* EXERCISE REQUIREMENTS
Beginning with the line that holds "Viewport: 692px width, 582px", copy each line to the end of the records exactly, except the pictures.

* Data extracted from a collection
----

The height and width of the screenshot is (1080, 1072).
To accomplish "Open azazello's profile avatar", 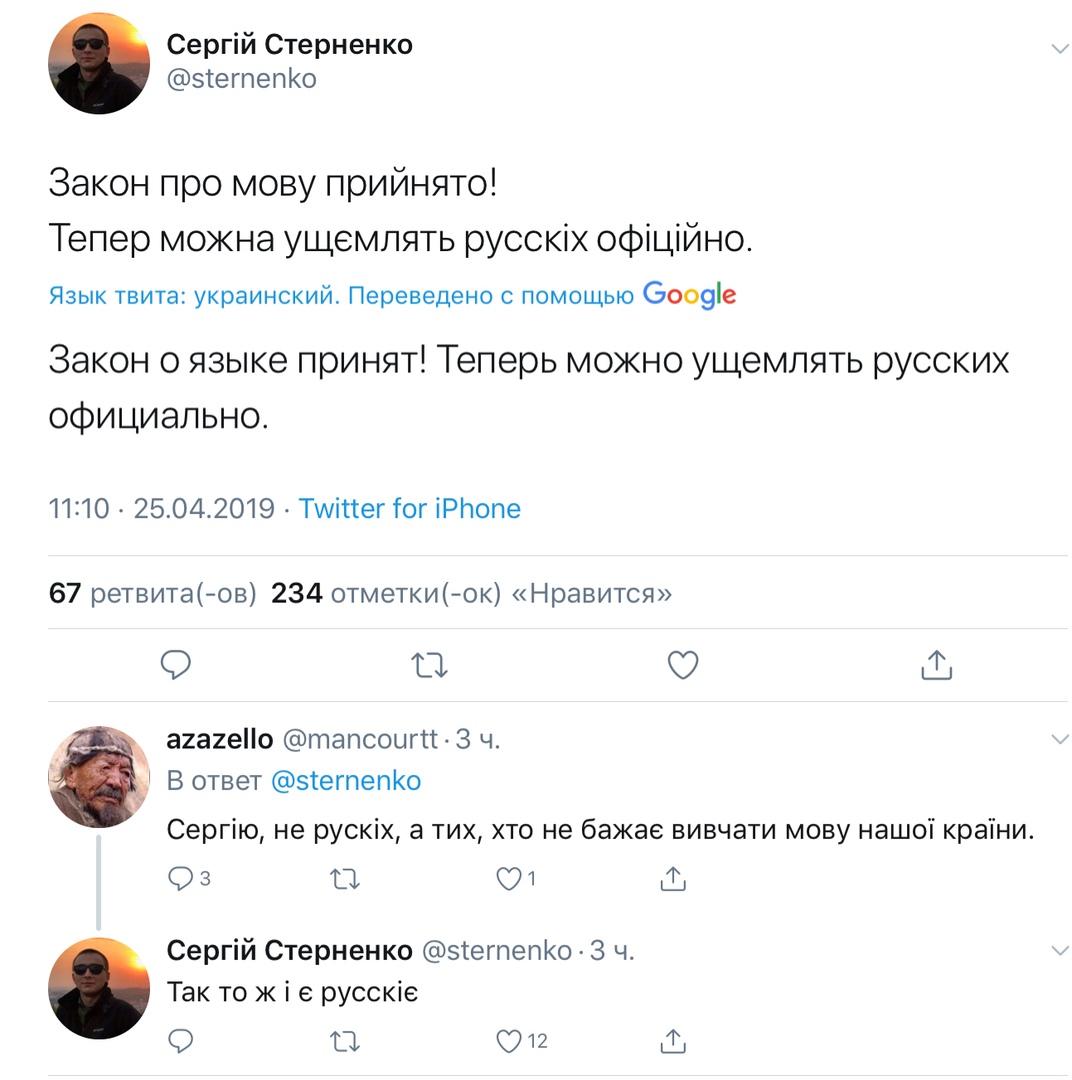I will coord(99,776).
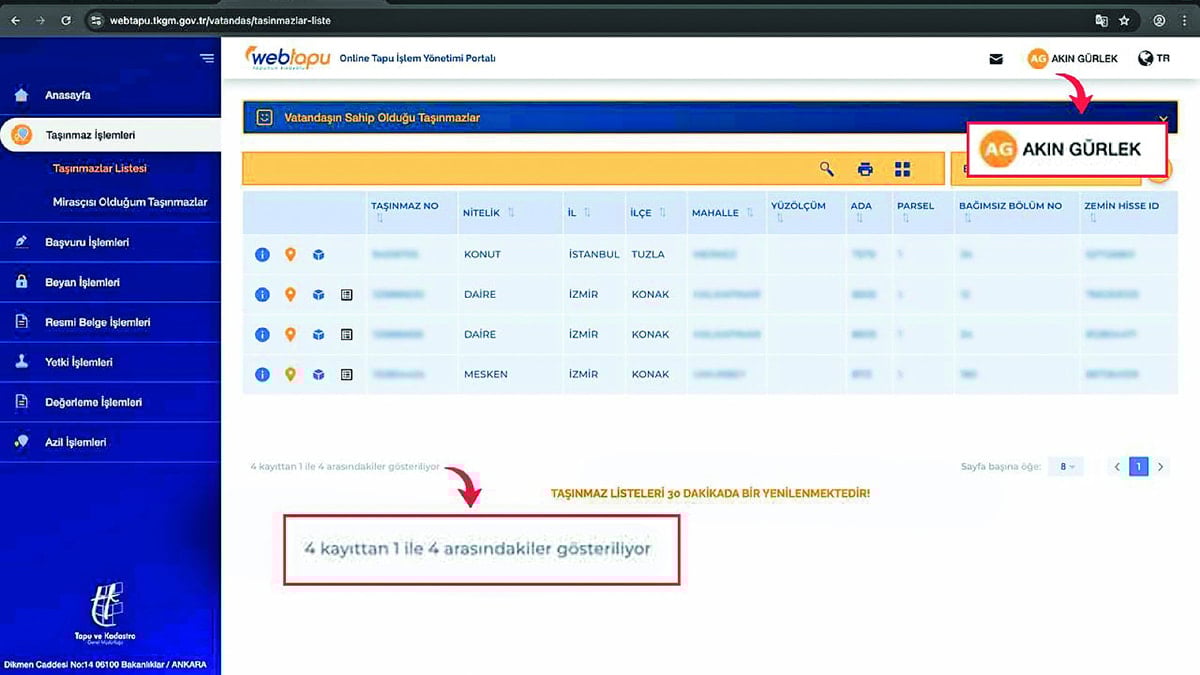The width and height of the screenshot is (1200, 675).
Task: Select Resmi Belge İşlemleri in the sidebar
Action: 97,322
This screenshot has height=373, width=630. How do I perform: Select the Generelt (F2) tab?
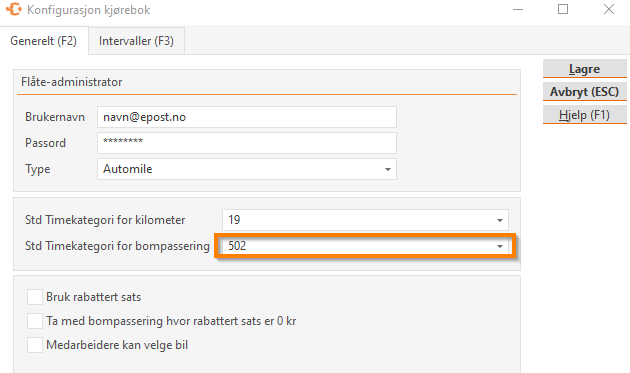point(44,41)
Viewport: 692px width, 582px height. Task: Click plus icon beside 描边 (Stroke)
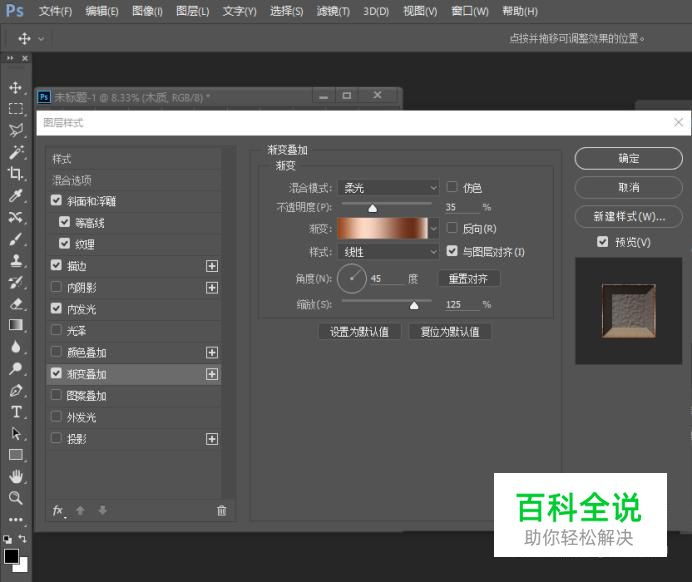click(x=212, y=266)
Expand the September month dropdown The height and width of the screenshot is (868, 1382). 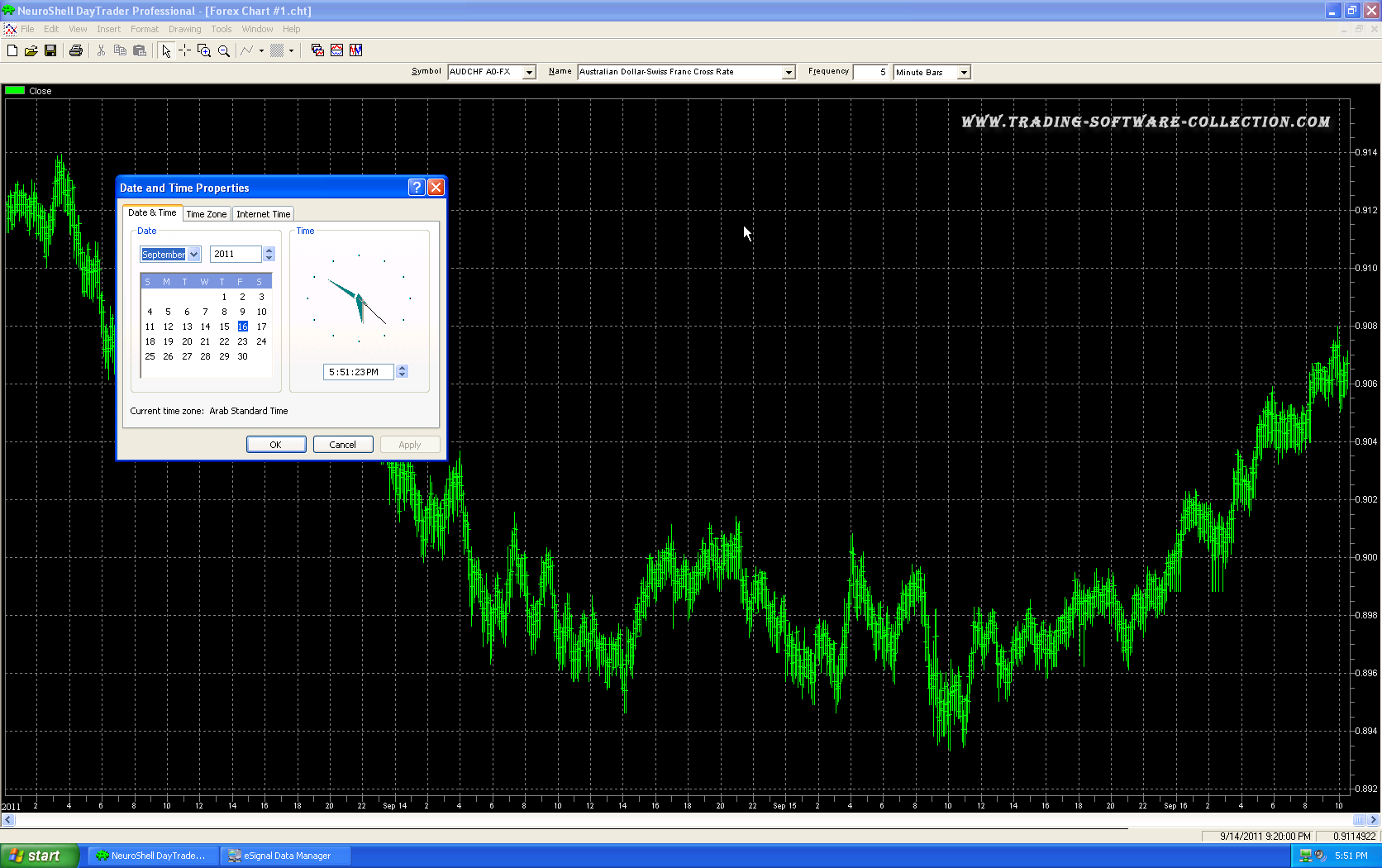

----

* ANSWER SECTION
Viewport: 692px width, 582px height. Task: Click plus icon beside 描边 (Stroke)
click(x=212, y=266)
Expand the September month dropdown The height and width of the screenshot is (868, 1382). 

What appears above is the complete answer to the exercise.